WRITTEN PROBLEM:
Transcribe the part of the records that opens with the line containing "Select the 2027E forecast column header" and runs through the end of the records, reproducing each line exactly and leaving the pictures out of your answer.

□ □ □ □ □ □ □

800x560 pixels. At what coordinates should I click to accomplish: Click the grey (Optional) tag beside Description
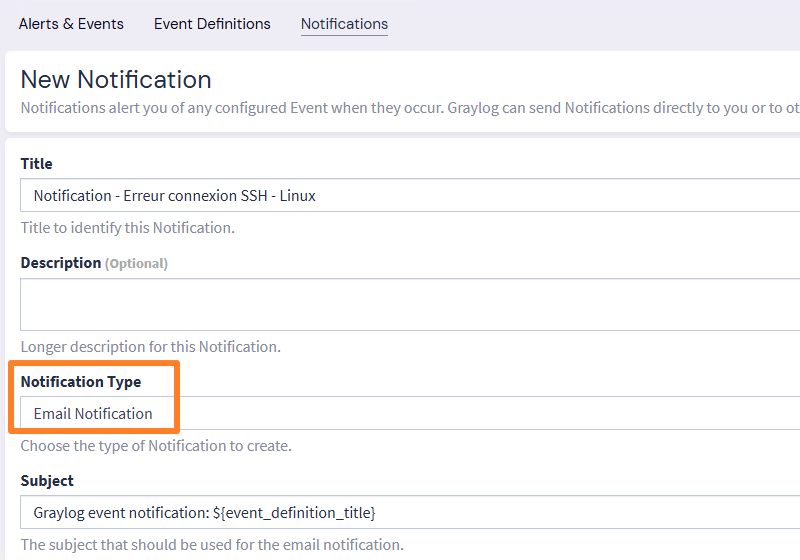137,264
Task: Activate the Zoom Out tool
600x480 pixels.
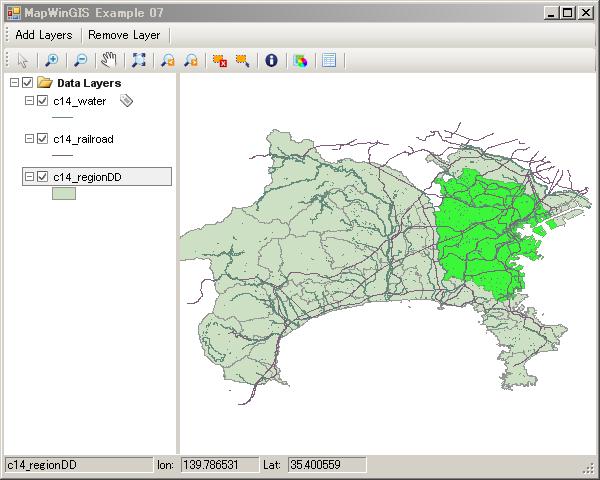Action: tap(80, 60)
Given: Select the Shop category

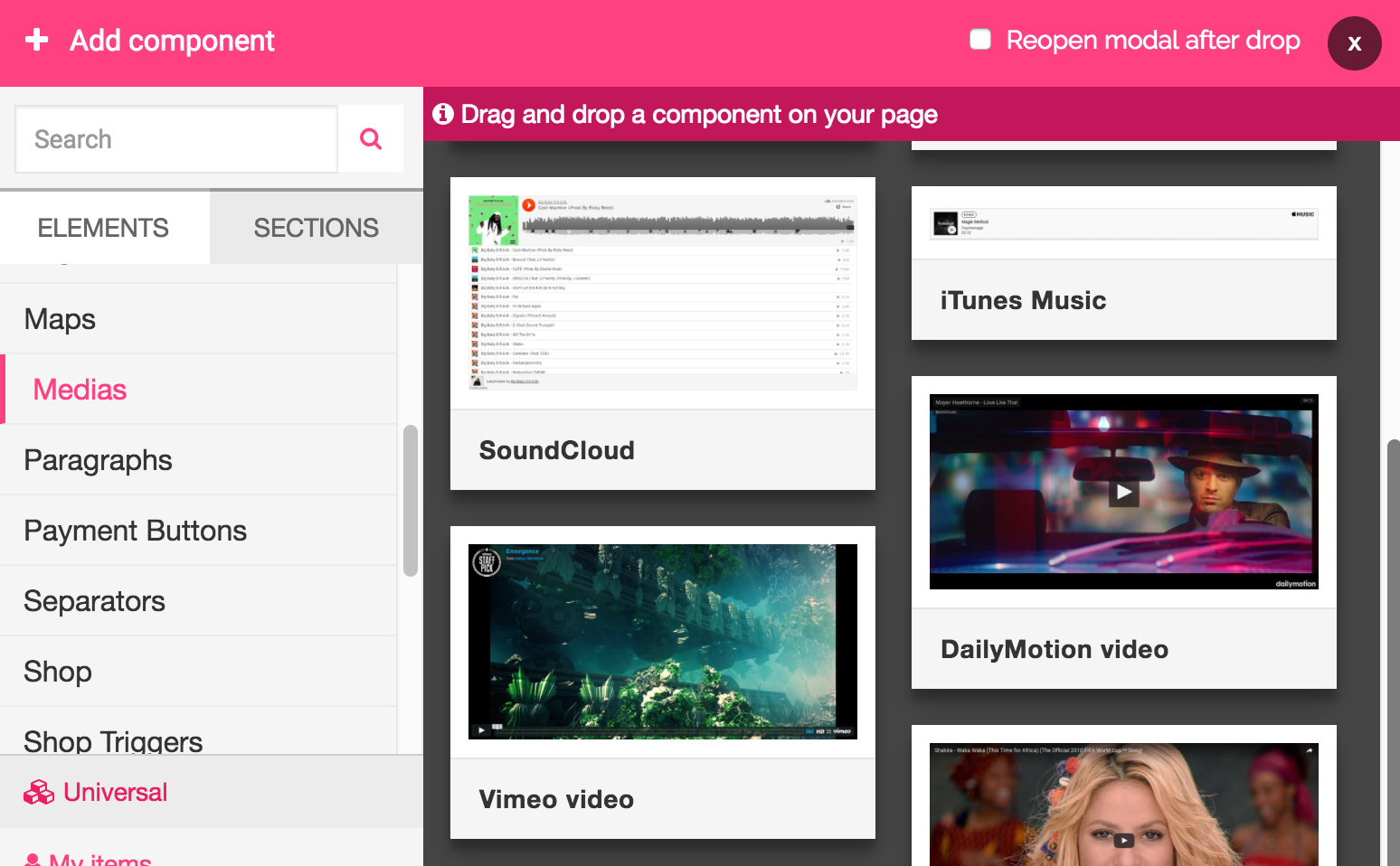Looking at the screenshot, I should [58, 672].
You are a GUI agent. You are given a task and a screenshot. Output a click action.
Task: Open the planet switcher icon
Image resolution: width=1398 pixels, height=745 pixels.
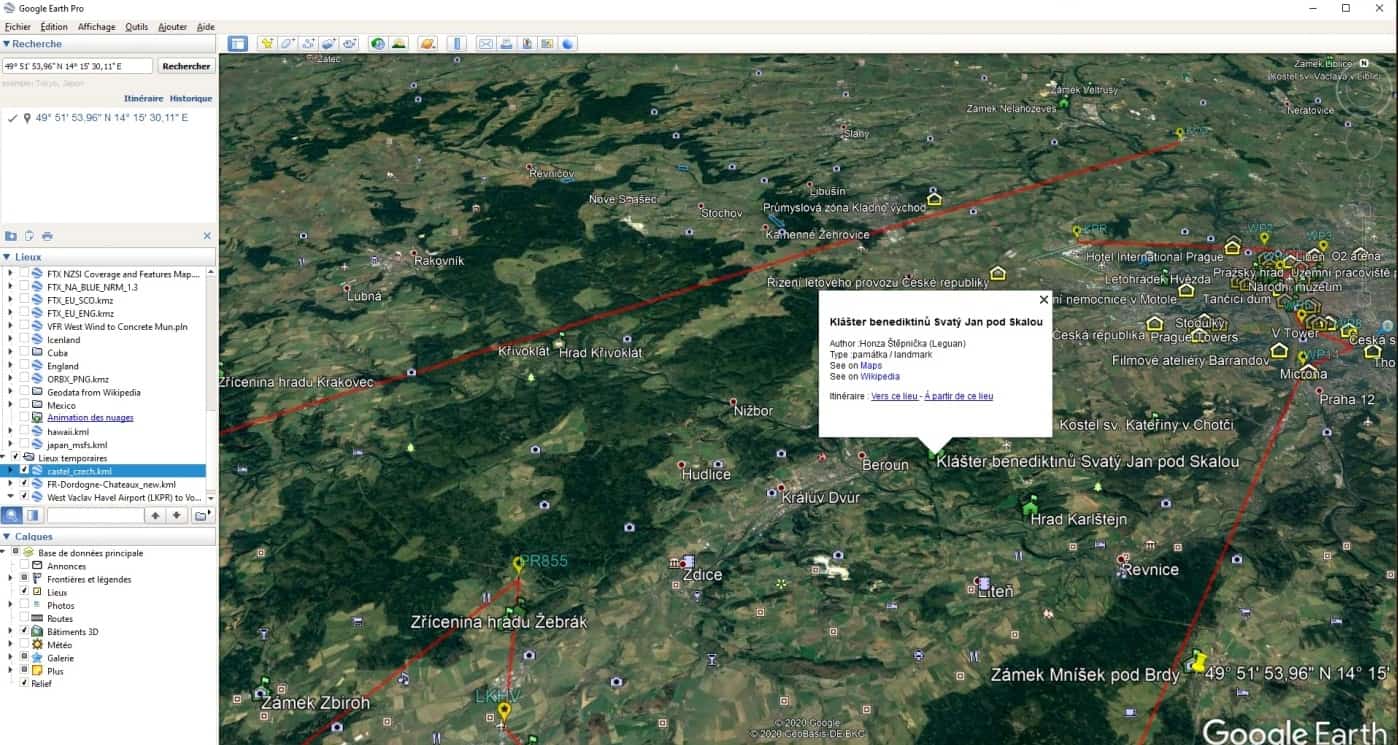point(428,44)

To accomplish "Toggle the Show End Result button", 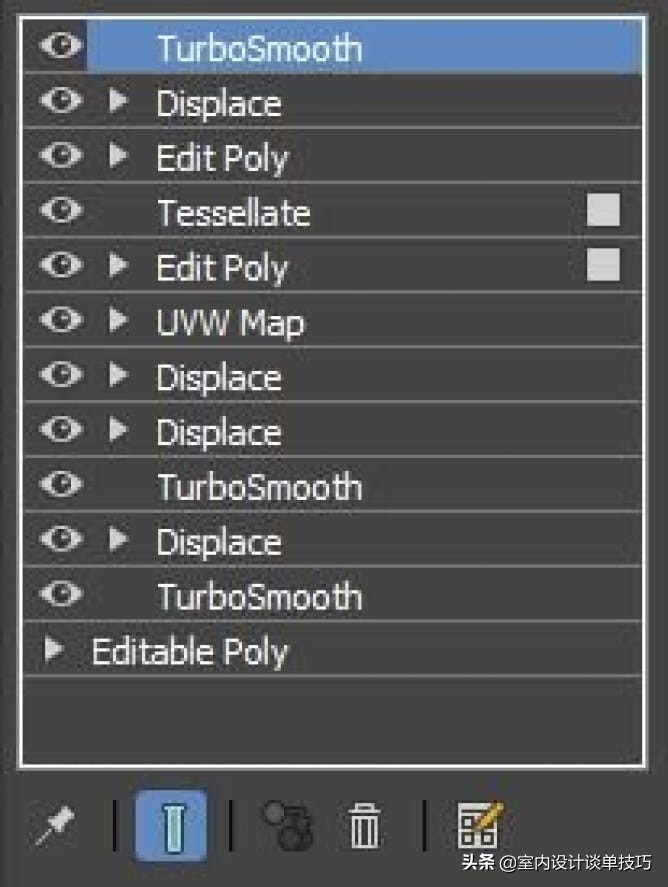I will click(x=171, y=826).
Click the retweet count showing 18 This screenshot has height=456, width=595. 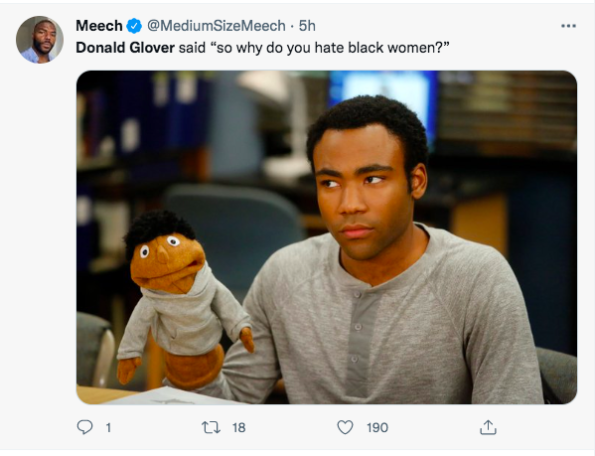(x=239, y=428)
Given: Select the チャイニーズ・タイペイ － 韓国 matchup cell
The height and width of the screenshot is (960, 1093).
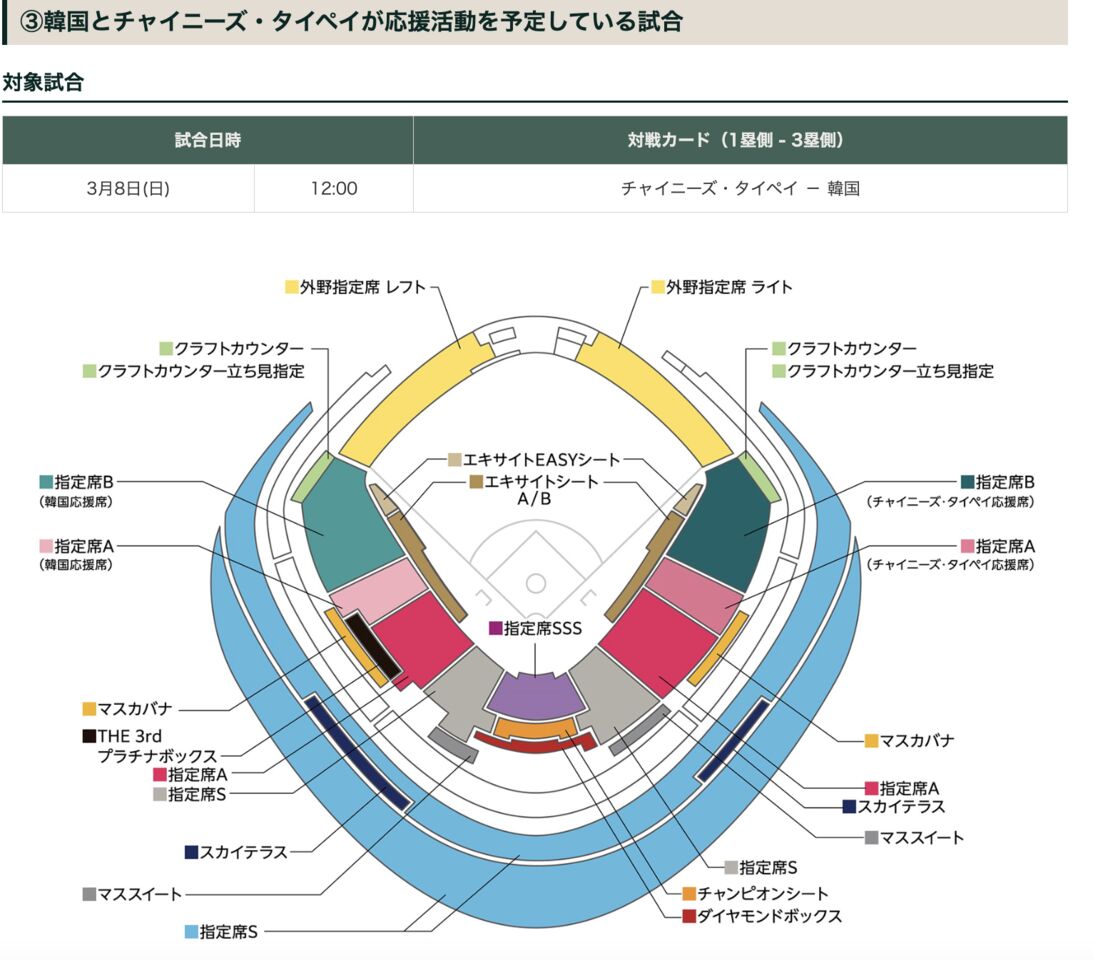Looking at the screenshot, I should [740, 188].
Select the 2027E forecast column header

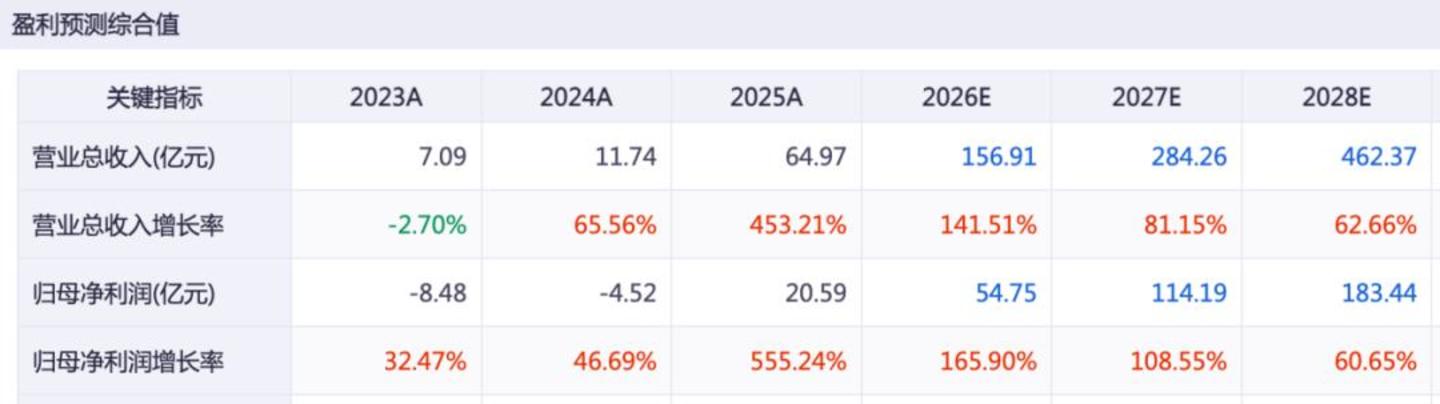tap(1146, 98)
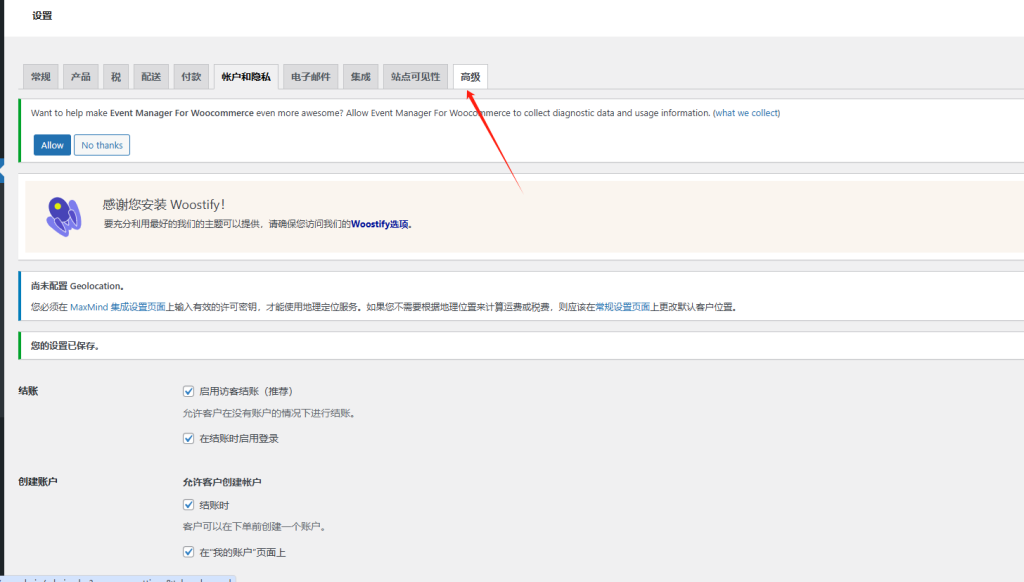1024x582 pixels.
Task: Uncheck 在结账时启用登录
Action: point(188,438)
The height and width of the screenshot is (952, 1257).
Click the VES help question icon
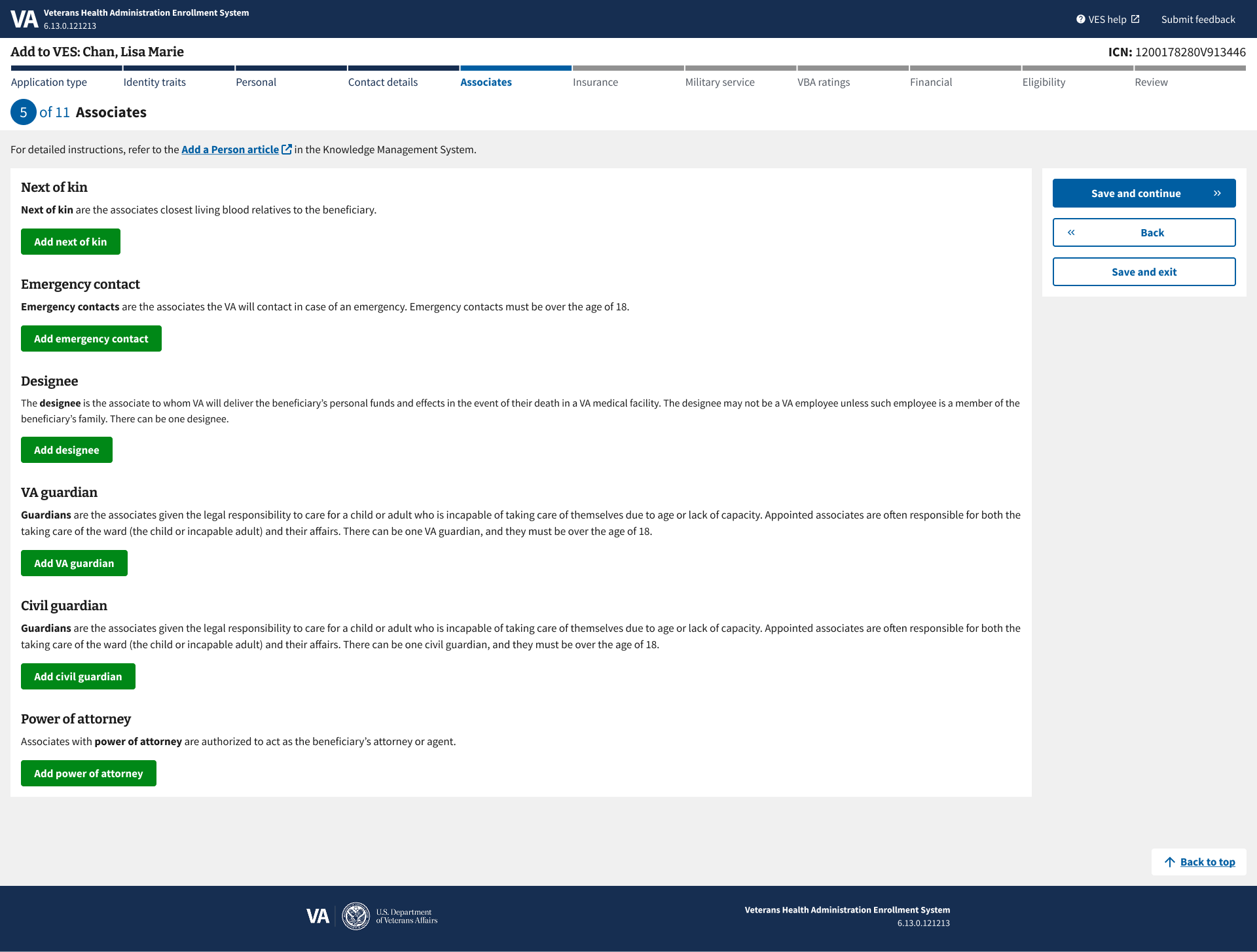1080,19
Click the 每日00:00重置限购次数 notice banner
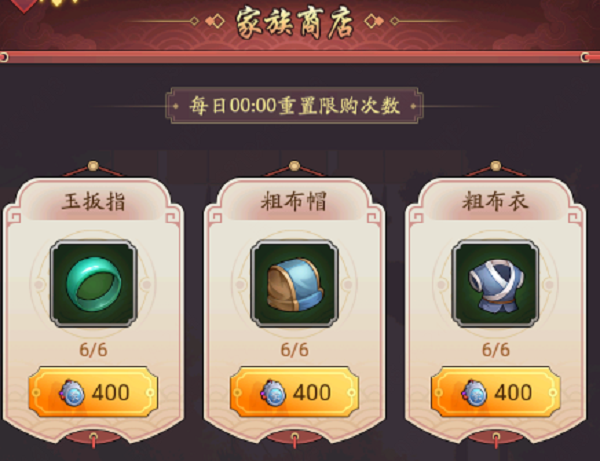 [294, 106]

□ □ □ □ □ □ □

RESULT OF THIS EXERCISE:
Select the 2027E forecast column header

tap(1146, 98)
1024x582 pixels.
Task: Uncheck 在结账时启用登录
Action: point(188,438)
The height and width of the screenshot is (952, 1257).
Click the VES help question icon
1080,19
Click the 每日00:00重置限购次数 notice banner
 [294, 106]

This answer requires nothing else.